На протяжении многих лет никто не понимал, что вызывает у молодых людей тяжелые необратимые мозговые повреждения. Многим людям вроде Марион пришлось изменить свою жизнь до неузнаваемости. Кто-то не выжил. В 2007 году одно научное открытие пролило свет на лимбический энцефалит. Были обнаружены антитела к NMDA-рецепторам. NMDA-рецепторы находятся в мозге и выступают в качестве ворот, контролирующих движение ионов внутрь клетки и из нее. Их работа влияет на электрическую возбудимость клеток. NMDA-рецепторы защищают здоровье нейронов и очень важны для памяти. Антитела – это определенный тип белков, который вырабатывается для борьбы с внешними патогенами, например вирусами. Антитела к NMDA-рецепторам являются аутоантителами. Вместо того чтобы бороться с внешними угрозами, они борются с собственными NMDA-рецепторами человека. Антитела к NMDA-рецепторам – один из нескольких видов антител, которые были открыты не так давно. Они вызывают опасный для жизни энцефалит, какой был у Марион.
В 2007 году были обнаружены антитела к NMDA-рецепторам, которые вызывают лимбический энцефалит.
Открытие механизма лимбического энцефалита принесло пользу многим людям. У некоторых антитела вырабатываются из-за наличия опухоли, особенно опухоли яичников. Если обнаружить ее и удалить, то производство антител остановится. Однако не у каждого можно обнаружить причину появления этих антител. При отсутствии опухолей лечение заключается в подавлении иммунной системы. Быстрая диагностика и своевременное лечение дарят таким людям, как Марион, надежду на выздоровление, что было невозможно до 2007 года.
* * *
Мозг остается загадочным органом, и его заболевания до сих пор до конца не поняты, однако прогресс есть. Неврология начинает деталь за деталью собирать мозаику. Но в клинической неврологии гигантские научные открытия могут показаться крошечными врачу, работающему с пациентами. Требуется много времени, чтобы научное открытие можно было применить на практике. Многие заболевания мозга до сих пор неизлечимы, и у нас пока нет возможности восстанавливать утраченные функции. Тем не менее все, что мы узнаем о здоровом мозге, дает нам большее представление о том, почему что-то идет не так.

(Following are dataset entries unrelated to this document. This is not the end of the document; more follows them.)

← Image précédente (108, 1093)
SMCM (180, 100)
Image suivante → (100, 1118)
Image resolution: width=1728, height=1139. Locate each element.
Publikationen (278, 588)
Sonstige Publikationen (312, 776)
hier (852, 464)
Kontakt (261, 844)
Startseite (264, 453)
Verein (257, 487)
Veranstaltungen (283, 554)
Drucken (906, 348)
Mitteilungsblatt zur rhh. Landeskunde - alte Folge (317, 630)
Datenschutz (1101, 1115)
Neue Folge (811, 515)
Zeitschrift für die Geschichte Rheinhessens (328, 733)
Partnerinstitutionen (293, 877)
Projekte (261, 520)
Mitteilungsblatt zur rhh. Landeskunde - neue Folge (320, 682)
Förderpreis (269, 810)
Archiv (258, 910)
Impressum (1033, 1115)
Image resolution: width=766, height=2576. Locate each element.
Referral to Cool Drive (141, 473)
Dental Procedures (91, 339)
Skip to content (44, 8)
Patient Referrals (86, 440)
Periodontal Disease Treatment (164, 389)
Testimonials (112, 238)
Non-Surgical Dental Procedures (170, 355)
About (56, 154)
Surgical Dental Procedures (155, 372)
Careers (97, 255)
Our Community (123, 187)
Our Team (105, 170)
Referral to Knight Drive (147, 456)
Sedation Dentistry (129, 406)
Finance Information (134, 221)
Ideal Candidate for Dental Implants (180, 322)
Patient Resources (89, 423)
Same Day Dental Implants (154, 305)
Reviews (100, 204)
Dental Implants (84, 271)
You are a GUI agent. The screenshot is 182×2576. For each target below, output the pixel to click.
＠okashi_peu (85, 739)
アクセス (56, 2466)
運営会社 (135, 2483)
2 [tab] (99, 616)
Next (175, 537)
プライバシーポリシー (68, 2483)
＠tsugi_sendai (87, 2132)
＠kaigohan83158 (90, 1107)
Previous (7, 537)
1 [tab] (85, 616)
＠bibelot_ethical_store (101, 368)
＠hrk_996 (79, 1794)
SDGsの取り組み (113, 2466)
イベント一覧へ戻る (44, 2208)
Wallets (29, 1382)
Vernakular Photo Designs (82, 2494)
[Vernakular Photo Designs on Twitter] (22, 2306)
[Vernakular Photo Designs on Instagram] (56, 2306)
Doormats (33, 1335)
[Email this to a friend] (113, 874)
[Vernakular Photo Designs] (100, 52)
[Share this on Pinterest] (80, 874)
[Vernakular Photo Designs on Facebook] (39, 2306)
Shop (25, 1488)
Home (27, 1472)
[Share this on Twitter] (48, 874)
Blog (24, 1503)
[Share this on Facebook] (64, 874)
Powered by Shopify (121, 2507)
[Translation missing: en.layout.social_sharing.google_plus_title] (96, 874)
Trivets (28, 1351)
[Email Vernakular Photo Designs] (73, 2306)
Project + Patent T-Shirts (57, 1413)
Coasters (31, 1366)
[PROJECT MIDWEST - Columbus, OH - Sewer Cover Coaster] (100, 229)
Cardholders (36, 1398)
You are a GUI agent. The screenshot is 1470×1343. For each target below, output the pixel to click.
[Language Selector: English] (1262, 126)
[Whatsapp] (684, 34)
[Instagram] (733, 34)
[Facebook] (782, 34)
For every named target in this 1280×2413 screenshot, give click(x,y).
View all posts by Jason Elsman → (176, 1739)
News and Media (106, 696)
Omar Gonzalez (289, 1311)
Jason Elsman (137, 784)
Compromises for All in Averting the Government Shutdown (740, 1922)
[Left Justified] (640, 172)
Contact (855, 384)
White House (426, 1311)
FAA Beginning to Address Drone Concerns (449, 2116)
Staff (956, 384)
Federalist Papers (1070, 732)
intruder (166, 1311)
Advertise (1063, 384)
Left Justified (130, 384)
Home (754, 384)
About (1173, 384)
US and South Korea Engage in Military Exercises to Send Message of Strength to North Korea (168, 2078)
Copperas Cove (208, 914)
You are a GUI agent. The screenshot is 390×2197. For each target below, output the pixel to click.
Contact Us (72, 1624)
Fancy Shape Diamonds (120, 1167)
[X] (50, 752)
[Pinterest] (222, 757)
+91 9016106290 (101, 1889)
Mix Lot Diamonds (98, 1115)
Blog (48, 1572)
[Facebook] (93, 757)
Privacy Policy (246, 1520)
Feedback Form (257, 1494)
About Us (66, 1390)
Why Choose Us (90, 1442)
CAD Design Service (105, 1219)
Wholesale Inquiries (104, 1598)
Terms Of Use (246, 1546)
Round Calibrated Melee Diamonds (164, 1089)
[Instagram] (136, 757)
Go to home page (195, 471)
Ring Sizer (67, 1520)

Грядут большие перемены. В 2013 году стартовал проект «Человеческий мозг». Он объединяет исследователей из всех областей неврологии с целью ускорить прогресс. Одна из его задач заключалась в создании Большого мозга – 3D-атласа человеческого мозга в высоком разрешении. Это современная версия полей Бродмана и гомункулуса Пенфилда. Атлас создали из фрагментов мозга шестидесятипятилетней женщины, умершей из-за проблем со здоровьем, не связанных с неврологией. Ее мозг разрезали на слои шириной двадцать микрометров (один микрометр – это одна тысячная миллиметра). Каждый из них пометили и сфотографировали. Из этих слоев был создан Большой мозг. У МРТ разрешение составляет один миллиметр, так что Большой мозг позволил получить более детальное изображение мозга, чем когда-либо до этого.